Two breakfast favorites, scrambled together
Weekday breakfasts at my house almost always mean raisin bran.
Banana slices add extra vitamins. Chocolate milk generally marinates the flakes and fruit — it’s a bachelor household, so anything goes.
On the weekends, the menu changes. Without the morning rush, I have time to crack eggs, sauté sausage, bake bacon and toast bread.
Lately, I’ve figured out a way to simplify the situation and combine two morning favorites. I should probably find a way to patent the process, or at least give this dish a fancy name, along the lines of “Beef Wellington” or “Eggs Benedict.”

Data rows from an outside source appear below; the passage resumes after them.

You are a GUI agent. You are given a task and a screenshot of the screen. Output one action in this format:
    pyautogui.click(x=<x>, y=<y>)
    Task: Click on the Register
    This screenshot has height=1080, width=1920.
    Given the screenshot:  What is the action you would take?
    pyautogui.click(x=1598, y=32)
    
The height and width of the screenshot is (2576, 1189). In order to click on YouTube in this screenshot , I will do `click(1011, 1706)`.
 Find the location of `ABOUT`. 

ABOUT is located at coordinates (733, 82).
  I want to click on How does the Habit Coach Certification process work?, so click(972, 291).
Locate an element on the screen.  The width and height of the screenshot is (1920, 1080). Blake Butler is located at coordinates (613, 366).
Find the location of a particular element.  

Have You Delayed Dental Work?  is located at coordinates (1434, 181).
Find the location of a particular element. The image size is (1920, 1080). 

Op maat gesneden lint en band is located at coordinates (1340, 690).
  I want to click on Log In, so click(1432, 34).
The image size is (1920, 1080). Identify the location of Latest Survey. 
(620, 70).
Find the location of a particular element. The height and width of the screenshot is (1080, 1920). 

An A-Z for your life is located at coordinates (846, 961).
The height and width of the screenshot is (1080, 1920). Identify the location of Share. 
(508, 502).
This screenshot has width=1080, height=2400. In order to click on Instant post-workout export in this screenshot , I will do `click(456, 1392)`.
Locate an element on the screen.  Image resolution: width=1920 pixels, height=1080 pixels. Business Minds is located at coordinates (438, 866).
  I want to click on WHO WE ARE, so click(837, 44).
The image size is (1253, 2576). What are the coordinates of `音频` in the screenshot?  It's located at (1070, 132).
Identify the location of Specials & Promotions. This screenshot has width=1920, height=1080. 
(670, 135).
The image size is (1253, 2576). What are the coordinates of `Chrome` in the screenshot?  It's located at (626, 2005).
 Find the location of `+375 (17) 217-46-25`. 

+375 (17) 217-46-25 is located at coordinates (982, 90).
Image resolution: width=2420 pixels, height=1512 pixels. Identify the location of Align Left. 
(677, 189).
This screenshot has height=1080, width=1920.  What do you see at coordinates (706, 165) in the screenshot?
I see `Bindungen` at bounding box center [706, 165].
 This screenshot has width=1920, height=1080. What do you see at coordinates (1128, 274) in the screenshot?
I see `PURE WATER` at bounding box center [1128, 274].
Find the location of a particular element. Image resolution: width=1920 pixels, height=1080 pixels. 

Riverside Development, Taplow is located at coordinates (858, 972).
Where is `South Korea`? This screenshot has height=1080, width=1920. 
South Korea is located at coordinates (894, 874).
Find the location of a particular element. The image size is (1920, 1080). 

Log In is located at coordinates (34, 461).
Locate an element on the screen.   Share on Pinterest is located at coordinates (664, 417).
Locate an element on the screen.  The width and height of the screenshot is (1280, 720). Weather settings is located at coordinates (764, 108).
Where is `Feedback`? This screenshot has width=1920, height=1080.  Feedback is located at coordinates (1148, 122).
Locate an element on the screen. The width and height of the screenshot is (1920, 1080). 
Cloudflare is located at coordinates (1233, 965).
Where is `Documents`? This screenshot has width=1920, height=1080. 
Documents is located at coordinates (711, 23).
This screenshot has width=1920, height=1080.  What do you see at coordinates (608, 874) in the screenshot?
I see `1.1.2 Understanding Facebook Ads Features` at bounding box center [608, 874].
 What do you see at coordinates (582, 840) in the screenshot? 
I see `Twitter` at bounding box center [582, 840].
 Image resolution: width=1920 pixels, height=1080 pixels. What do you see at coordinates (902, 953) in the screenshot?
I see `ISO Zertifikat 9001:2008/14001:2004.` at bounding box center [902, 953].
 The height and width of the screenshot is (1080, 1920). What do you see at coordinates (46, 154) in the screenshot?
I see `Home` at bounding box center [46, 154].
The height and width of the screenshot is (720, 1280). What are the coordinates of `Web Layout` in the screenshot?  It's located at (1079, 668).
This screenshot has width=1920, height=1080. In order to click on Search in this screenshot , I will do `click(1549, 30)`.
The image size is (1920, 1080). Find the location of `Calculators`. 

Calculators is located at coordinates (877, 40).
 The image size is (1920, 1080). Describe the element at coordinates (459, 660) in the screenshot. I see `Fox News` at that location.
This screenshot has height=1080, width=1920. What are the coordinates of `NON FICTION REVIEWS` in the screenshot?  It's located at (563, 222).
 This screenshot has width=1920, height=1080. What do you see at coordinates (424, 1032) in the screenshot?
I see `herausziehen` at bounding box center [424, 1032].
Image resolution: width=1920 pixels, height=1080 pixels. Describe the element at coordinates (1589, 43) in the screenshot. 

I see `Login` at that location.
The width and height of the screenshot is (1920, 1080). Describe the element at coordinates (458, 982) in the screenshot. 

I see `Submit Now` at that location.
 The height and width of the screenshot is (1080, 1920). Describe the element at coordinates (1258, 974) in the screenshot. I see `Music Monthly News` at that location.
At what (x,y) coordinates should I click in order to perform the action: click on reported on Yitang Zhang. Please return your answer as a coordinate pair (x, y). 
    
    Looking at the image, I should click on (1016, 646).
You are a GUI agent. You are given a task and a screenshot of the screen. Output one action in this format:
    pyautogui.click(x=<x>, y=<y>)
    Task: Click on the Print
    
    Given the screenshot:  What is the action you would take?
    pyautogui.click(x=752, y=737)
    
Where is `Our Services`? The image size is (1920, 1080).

The idea is scrambled eggs and cooked, chopped bacon. Here’s what I do. First, I put a pound of bacon — thick slices — into a foil-lined deep pan and put the pan into the oven. Don’t use the broiler; I’ve found you’ve really got to watch bacon under the broiler, or it will burn. Baking the strips for about 30 minutes at 250 or 300 degrees takes away that worry, although I do sneak into the hot box a couple of times to check progress and drain off excess fat.
Once the bacon is crispy, out it comes. The slices are “dried” in multiple layers of paper towels, and cooled off a little. Some people are big on crumbling, but I don’t go that way. I cut the strips into half-inch chunks and set them aside. It’s even OK to cook the bacon the night before.
Eggs are up next. I open a dozen cackle fruit — as the Three Stooges used to describe eggs — and toss them into my “mixer,” a used food glass bottle or jar with a screw-on top. A couple of jiggers of milk join the eggs, to ensure a fluffier final product. It’s the same way I make milk shakes — seal the bottle tight and give the contents a vigorous two-minute shake. Saves a lot of time cleaning up afterward — I don’t have to wash and pack away a blender or food processor. There is no dish-washing machine in this bachelor household.
The liquefied eggs are poured into a preheated deep pan. The pieces of bacon follow, along with liberal shakes of powdered garlic, herbs, pepper or any spice I have around the house. You don’t have to use the whole pound of bacon; leftovers are nice to have.
With scrambled eggs, I constantly mix and move the eggs around with a spatula, to make sure nothing burns. The cooked bacon picks up a little more heat, and in about 10 minutes scrambled eggs and bacon are ready for the dining room table and the morning Gazette.
Yeah, there are calories involved, but like I said — breakfast is usually raisin bran. So I can splurge on Saturday and Sunday. I use the high-tech eggs, rich in Omega-3, grain-fed hens, all that jazz. And I never, ever use those fake “bacon bits” products that are not bacon. They barely qualify as food.
Scrambled eggs and bacon are best with toast and a couple of doses of ketchup. I can serve leftovers on a couple of pieces of toast Monday morning and run out the door — but only if I’m out of chocolate milk.